**TASK ITEM A:** In the researcher biographies, translate this sentence into Spanish: "Her primary research interests are in text mining, clustering and change detection in data streams, and unsupervised learning and complex data structures."
**TASK ITEM B:** According to the researcher biographies, which university awarded Jérémie Sublime his Master's Degree in Computer and Information Technologies?

**PROVIDED PASSAGE:**

Content starts

Parisa Rastin
Computer Science Laboratory of Paris Nord (LIPN), Paris 13 University, France
Parisa Rastin is an academic researcher of the University of Paris 13, member of the Computer Science Laboratory of Paris Nord (LIPN) in the Artificial Learning and Applications (A3) team. She completed her PhD at the University of Paris 13 in collaboration with the data Scientist team of Mindlytix Co. She received a MSc degrees in Data Science and Machine Learning from the University of Paris 13 in 2015. Her PhD subject was: Automatic and Adaptive Learning for Relational Data Streams Clustering. Her primary research interests are in text mining, clustering and change detection in data streams, and unsupervised learning and complex data structures.
Jérémie Sublime
SEP - Ecole d'ingénieurs du numérique, Paris, France
Jérémie Sublime is currently an Associate Professor at the ISEP since September 2016, where he is a member of the DaSSIP (Data Systems Signal and Image Pricessing) team, and the head of the Business Intelligence Major. Furthermore, he is also a CNRS full researcher at the LIPN UMR 7030. He has a PhD in Applied Computer Science from AgroParisTech (University Paris-Saclay), an Engineer Degree in Software engineering & Computer Vision from the EISTI Cergy, as well as a Master’s Degree in Computer and Information Technologies from INHA University in South Korea. His research activities are focused on machine learning and data science problems and cover a wide spectrum of issues, ranging from unsupervised learning to image processing and change detection.

Content ends

**DATASET RECORDS:**
Content starts

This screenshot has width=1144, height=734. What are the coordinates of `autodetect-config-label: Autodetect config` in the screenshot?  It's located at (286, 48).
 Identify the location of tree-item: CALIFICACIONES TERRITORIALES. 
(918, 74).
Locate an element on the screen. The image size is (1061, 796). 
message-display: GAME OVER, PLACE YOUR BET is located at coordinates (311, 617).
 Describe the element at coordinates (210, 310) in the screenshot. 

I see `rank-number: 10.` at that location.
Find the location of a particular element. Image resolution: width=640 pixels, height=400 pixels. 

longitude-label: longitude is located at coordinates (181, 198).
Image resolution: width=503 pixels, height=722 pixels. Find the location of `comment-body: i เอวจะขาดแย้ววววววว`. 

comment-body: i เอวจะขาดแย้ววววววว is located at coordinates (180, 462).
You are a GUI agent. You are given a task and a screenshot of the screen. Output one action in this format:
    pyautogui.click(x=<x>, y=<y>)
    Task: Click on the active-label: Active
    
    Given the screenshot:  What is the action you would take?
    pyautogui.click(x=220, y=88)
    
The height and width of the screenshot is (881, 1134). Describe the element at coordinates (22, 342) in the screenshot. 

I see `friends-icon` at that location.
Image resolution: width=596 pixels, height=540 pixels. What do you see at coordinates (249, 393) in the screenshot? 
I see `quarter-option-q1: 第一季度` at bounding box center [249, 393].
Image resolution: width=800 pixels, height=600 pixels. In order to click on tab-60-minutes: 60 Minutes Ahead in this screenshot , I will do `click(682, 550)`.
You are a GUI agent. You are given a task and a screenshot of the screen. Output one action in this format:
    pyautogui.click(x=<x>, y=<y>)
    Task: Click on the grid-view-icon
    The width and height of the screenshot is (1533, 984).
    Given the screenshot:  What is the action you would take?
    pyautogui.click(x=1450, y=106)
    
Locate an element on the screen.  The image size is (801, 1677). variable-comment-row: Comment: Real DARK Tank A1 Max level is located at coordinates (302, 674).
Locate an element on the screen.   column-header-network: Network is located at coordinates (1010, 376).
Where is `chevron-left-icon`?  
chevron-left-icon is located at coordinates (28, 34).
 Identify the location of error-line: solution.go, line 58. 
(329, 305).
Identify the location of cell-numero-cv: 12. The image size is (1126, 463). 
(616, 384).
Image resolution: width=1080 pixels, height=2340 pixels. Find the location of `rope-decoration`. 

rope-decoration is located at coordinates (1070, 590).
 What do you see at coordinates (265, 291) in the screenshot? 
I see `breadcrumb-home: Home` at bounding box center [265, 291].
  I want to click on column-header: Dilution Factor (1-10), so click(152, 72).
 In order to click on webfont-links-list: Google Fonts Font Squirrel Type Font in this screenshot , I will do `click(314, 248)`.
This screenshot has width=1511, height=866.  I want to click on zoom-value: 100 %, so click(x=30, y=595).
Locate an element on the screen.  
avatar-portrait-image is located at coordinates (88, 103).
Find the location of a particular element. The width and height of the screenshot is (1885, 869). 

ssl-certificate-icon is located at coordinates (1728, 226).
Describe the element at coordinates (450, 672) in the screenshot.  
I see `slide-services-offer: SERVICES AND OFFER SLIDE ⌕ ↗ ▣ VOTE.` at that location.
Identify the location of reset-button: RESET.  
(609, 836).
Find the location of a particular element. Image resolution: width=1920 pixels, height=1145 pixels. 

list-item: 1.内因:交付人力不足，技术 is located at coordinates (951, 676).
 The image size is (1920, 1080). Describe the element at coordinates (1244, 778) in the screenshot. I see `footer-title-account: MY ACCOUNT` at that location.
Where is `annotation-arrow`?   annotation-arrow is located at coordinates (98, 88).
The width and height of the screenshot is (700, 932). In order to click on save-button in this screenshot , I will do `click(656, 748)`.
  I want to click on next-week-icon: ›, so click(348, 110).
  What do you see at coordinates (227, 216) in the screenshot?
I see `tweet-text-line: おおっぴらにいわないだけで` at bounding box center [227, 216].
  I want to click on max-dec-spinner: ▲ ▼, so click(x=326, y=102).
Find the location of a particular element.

Content ends

**EXERCISE SOLUTION A:** Sus principales intereses de investigación son la minería de textos, el agrupamiento y la detección de cambios en flujos de datos, y el aprendizaje no supervisado y las estructuras de datos complejas.

**EXERCISE SOLUTION B:** INHA University in South Korea.